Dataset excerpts
____________

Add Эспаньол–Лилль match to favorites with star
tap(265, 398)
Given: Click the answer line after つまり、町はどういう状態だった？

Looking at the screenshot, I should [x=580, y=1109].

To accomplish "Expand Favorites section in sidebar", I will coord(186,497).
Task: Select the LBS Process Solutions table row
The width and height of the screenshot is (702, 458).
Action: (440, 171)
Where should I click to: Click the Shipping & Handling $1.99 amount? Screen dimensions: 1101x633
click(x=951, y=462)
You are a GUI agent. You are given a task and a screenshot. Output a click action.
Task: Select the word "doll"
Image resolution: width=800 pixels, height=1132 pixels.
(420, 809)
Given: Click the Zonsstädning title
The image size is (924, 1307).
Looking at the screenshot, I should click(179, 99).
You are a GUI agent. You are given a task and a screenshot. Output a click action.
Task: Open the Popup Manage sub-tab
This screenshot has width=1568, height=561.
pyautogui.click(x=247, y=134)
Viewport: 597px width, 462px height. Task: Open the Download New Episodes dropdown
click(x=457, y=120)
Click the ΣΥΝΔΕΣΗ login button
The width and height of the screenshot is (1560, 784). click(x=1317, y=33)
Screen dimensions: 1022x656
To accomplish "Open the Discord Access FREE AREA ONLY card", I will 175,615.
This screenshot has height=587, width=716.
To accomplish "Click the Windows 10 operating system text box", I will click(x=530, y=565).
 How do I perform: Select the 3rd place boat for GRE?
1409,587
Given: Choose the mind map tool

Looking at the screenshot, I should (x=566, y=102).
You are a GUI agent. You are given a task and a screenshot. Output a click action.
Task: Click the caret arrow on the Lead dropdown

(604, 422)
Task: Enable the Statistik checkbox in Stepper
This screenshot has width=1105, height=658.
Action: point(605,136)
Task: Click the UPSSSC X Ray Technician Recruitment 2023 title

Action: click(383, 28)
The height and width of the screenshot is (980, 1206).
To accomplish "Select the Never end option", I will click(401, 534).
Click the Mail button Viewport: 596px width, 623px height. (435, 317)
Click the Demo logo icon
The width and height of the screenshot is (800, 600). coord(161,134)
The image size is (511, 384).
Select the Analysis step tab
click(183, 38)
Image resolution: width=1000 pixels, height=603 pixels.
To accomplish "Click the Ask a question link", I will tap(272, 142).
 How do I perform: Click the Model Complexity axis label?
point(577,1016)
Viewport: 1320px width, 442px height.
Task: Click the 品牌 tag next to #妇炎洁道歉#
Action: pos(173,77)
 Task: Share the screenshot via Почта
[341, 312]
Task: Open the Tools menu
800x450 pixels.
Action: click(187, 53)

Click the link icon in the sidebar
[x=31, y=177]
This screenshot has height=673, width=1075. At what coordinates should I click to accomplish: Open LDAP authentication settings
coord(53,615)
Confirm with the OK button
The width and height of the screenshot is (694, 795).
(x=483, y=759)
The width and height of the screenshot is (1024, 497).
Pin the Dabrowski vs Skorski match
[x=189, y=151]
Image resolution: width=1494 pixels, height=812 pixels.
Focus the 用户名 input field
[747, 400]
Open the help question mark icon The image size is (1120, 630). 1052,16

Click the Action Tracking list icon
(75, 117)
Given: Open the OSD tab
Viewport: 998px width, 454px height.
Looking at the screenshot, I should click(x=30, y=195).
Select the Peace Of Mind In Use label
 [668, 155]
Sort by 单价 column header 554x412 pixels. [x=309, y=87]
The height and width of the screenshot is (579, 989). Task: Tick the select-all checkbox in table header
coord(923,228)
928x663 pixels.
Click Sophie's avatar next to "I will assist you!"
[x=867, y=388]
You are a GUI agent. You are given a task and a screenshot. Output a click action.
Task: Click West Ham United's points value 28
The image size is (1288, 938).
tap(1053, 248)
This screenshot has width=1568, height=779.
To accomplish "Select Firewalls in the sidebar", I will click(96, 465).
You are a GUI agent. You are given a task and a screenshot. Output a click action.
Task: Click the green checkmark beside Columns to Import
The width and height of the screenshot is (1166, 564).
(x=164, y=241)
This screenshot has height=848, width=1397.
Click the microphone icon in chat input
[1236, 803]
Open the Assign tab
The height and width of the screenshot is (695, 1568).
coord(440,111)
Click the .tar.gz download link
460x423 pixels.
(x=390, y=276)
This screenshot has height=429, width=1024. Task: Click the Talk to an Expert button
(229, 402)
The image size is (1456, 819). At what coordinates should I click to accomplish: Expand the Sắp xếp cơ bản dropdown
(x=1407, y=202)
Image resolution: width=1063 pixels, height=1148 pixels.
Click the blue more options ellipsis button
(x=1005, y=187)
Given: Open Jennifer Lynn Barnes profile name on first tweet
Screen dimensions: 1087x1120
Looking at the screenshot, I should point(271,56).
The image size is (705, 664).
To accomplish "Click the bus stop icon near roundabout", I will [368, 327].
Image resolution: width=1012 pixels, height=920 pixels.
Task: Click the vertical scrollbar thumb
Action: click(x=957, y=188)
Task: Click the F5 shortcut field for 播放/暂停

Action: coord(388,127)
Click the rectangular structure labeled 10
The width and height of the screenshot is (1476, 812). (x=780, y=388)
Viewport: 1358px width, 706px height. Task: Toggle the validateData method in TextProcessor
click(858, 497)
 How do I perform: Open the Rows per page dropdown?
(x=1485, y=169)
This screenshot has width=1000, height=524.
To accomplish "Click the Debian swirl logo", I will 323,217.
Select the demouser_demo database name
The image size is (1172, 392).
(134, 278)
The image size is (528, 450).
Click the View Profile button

____________

What the task asks: Your answer should be the records above, set down exactly.

Solution to the exercise:
Add Эспаньол–Лилль match to favorites with star
tap(265, 398)
Given: Click the answer line after つまり、町はどういう状態だった？

Looking at the screenshot, I should [x=580, y=1109].

To accomplish "Expand Favorites section in sidebar", I will coord(186,497).
Task: Select the LBS Process Solutions table row
The width and height of the screenshot is (702, 458).
Action: (440, 171)
Where should I click to: Click the Shipping & Handling $1.99 amount? Screen dimensions: 1101x633
click(x=951, y=462)
You are a GUI agent. You are given a task and a screenshot. Output a click action.
Task: Select the word "doll"
Image resolution: width=800 pixels, height=1132 pixels.
(420, 809)
Given: Click the Zonsstädning title
The image size is (924, 1307).
Looking at the screenshot, I should click(179, 99).
You are a GUI agent. You are given a task and a screenshot. Output a click action.
Task: Open the Popup Manage sub-tab
This screenshot has width=1568, height=561.
pyautogui.click(x=247, y=134)
Viewport: 597px width, 462px height. Task: Open the Download New Episodes dropdown
click(x=457, y=120)
Click the ΣΥΝΔΕΣΗ login button
The width and height of the screenshot is (1560, 784). click(x=1317, y=33)
Screen dimensions: 1022x656
To accomplish "Open the Discord Access FREE AREA ONLY card", I will 175,615.
This screenshot has height=587, width=716.
To accomplish "Click the Windows 10 operating system text box", I will click(x=530, y=565).
 How do I perform: Select the 3rd place boat for GRE?
1409,587
Given: Choose the mind map tool

Looking at the screenshot, I should (x=566, y=102).
You are a GUI agent. You are given a task and a screenshot. Output a click action.
Task: Click the caret arrow on the Lead dropdown

(604, 422)
Task: Enable the Statistik checkbox in Stepper
This screenshot has width=1105, height=658.
Action: point(605,136)
Task: Click the UPSSSC X Ray Technician Recruitment 2023 title

Action: click(383, 28)
The height and width of the screenshot is (980, 1206).
To accomplish "Select the Never end option", I will click(401, 534).
Click the Mail button Viewport: 596px width, 623px height. (435, 317)
Click the Demo logo icon
The width and height of the screenshot is (800, 600). coord(161,134)
The image size is (511, 384).
Select the Analysis step tab
click(183, 38)
Image resolution: width=1000 pixels, height=603 pixels.
To accomplish "Click the Ask a question link", I will tap(272, 142).
 How do I perform: Click the Model Complexity axis label?
point(577,1016)
Viewport: 1320px width, 442px height.
Task: Click the 品牌 tag next to #妇炎洁道歉#
Action: pos(173,77)
 Task: Share the screenshot via Почта
[341, 312]
Task: Open the Tools menu
800x450 pixels.
Action: click(187, 53)

Click the link icon in the sidebar
[x=31, y=177]
This screenshot has height=673, width=1075. At what coordinates should I click to accomplish: Open LDAP authentication settings
coord(53,615)
Confirm with the OK button
The width and height of the screenshot is (694, 795).
(x=483, y=759)
The width and height of the screenshot is (1024, 497).
Pin the Dabrowski vs Skorski match
[x=189, y=151]
Image resolution: width=1494 pixels, height=812 pixels.
Focus the 用户名 input field
[747, 400]
Open the help question mark icon The image size is (1120, 630). 1052,16

Click the Action Tracking list icon
(75, 117)
Given: Open the OSD tab
Viewport: 998px width, 454px height.
Looking at the screenshot, I should click(x=30, y=195).
Select the Peace Of Mind In Use label
 [668, 155]
Sort by 单价 column header 554x412 pixels. [x=309, y=87]
The height and width of the screenshot is (579, 989). Task: Tick the select-all checkbox in table header
coord(923,228)
928x663 pixels.
Click Sophie's avatar next to "I will assist you!"
[x=867, y=388]
You are a GUI agent. You are given a task and a screenshot. Output a click action.
Task: Click West Ham United's points value 28
The image size is (1288, 938).
tap(1053, 248)
This screenshot has width=1568, height=779.
To accomplish "Select Firewalls in the sidebar", I will click(96, 465).
You are a GUI agent. You are given a task and a screenshot. Output a click action.
Task: Click the green checkmark beside Columns to Import
The width and height of the screenshot is (1166, 564).
(x=164, y=241)
This screenshot has height=848, width=1397.
Click the microphone icon in chat input
[1236, 803]
Open the Assign tab
The height and width of the screenshot is (695, 1568).
coord(440,111)
Click the .tar.gz download link
460x423 pixels.
(x=390, y=276)
This screenshot has height=429, width=1024. Task: Click the Talk to an Expert button
(229, 402)
The image size is (1456, 819). At what coordinates should I click to accomplish: Expand the Sắp xếp cơ bản dropdown
(x=1407, y=202)
Image resolution: width=1063 pixels, height=1148 pixels.
Click the blue more options ellipsis button
(x=1005, y=187)
Given: Open Jennifer Lynn Barnes profile name on first tweet
Screen dimensions: 1087x1120
Looking at the screenshot, I should point(271,56).
The image size is (705, 664).
To accomplish "Click the bus stop icon near roundabout", I will [368, 327].
Image resolution: width=1012 pixels, height=920 pixels.
Task: Click the vertical scrollbar thumb
Action: click(x=957, y=188)
Task: Click the F5 shortcut field for 播放/暂停

Action: coord(388,127)
Click the rectangular structure labeled 10
The width and height of the screenshot is (1476, 812). (x=780, y=388)
Viewport: 1358px width, 706px height. Task: Toggle the validateData method in TextProcessor
click(858, 497)
 How do I perform: Open the Rows per page dropdown?
(x=1485, y=169)
This screenshot has width=1000, height=524.
To accomplish "Click the Debian swirl logo", I will 323,217.
Select the demouser_demo database name
The image size is (1172, 392).
(134, 278)
The image size is (528, 450).
Click the View Profile button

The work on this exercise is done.